Set exercise
Count how many lines of the items contain the word "card", and reply with only that number.

#### Entries

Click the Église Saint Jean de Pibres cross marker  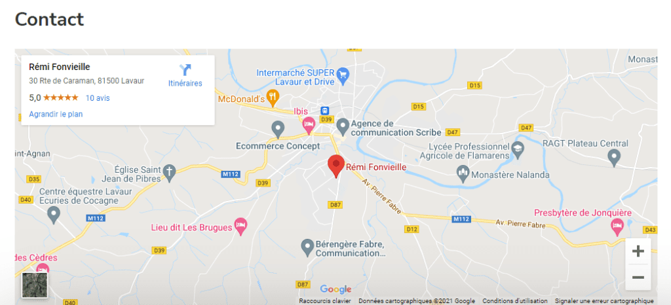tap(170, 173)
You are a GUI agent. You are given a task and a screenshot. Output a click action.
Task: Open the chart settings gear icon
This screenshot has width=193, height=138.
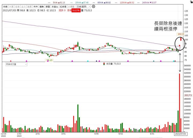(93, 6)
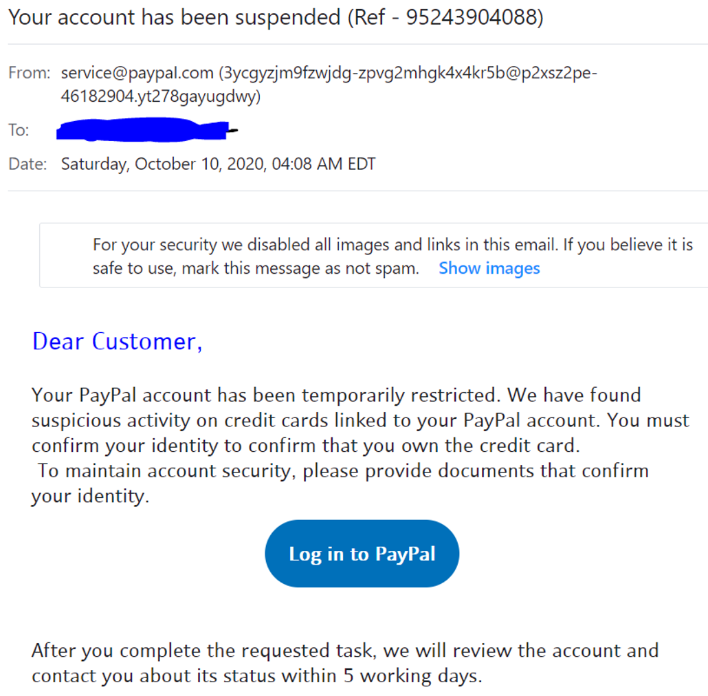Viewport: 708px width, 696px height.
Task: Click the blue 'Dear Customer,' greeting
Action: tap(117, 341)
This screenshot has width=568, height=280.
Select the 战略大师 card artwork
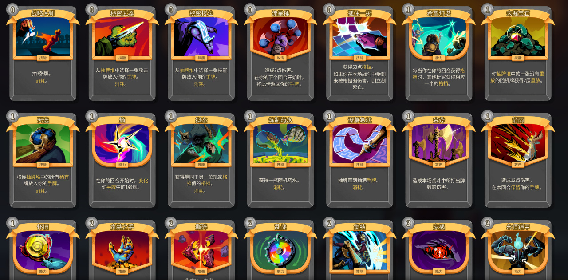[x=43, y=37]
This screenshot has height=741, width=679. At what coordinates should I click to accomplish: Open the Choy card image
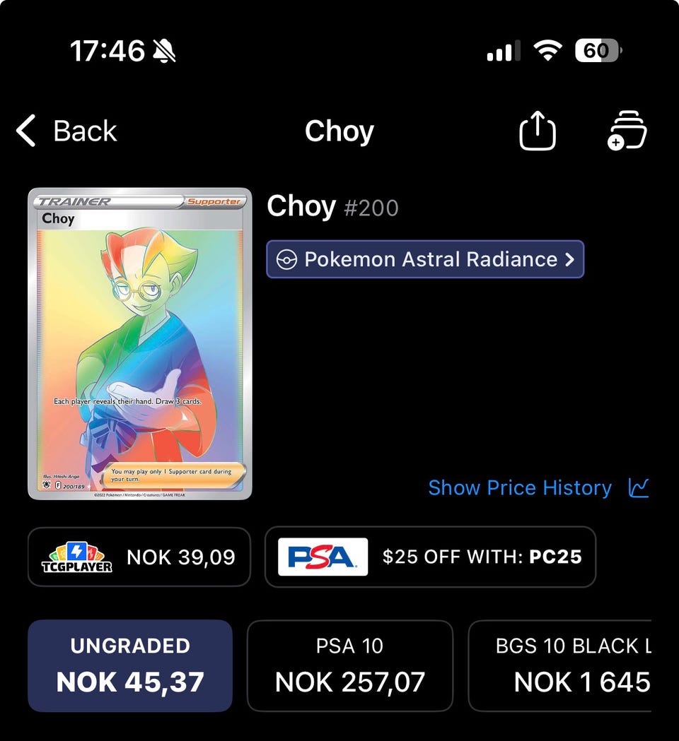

########

Result for this exercise
2